Last night when i sat down with my parents and their 'intellectual' friends for coffee, I felt mature. I felt that I wasn’t just a kid for them anymore. I saw their awed faces when I quoted Marx and Weber like they were my buddies from kindergarten. And I owe it all to one teacher who is now the only reason I do not crib about waking up for 8am Sociology.
It saddens me to see that out of the 30 odd people in that class, most of them dont know the first thing about sociology. If I call them stupid, it would be an understatement. They do not deserve to be there for an advanced level class.
I’m so sick of looking at people’s expressionless faces. Everytime I speak in class, im glared at because I offend the hijabis and the macho man in my class.
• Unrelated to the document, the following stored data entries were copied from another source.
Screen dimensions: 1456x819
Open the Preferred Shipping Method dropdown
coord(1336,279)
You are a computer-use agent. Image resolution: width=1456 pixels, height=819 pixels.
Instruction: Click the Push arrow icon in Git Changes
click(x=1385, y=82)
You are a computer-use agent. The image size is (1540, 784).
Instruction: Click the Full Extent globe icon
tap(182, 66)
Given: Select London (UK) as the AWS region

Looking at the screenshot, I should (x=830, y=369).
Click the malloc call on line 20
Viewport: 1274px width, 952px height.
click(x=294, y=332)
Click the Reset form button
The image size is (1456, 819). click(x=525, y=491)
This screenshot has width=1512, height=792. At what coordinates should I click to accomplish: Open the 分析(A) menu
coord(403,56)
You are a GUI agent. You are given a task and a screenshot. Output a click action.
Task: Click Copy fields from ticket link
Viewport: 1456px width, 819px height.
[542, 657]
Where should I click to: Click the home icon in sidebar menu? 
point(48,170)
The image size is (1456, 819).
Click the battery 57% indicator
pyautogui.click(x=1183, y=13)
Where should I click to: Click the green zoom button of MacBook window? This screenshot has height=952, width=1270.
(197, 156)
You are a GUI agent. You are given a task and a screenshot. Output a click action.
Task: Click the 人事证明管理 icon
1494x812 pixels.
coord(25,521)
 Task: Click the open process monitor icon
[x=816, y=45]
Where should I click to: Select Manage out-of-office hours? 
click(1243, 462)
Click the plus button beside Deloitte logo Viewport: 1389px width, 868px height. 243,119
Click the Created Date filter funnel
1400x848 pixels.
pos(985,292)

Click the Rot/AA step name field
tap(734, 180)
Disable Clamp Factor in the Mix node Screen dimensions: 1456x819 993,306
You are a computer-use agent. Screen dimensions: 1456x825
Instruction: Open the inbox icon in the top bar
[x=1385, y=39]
Sometimes I just hate being a part of that class because im so dumbed down by their sheer ignorance.. See what I mean? Dumbed.
I don’t understand how someone can just walk into a class with their preconceived notions on homosexuals, Islam as the best religion on the planet and women who are destined to be subordinate creatures cooking meals and cleaning the house.
I don’t know who to blame for that. 3 generations have lived this way, in cocoon. So im guessing the next 30 to come will do the same, i.e if we arent bombed out by then.
And then there will always be pests like me, gnawing on that cocoon.
Because right now the only purpose of attending that class is that satisfaction that (hopefully) I shall get when one of them speaks up to contradict me, even if that contradiction means saying you are crazy Anam.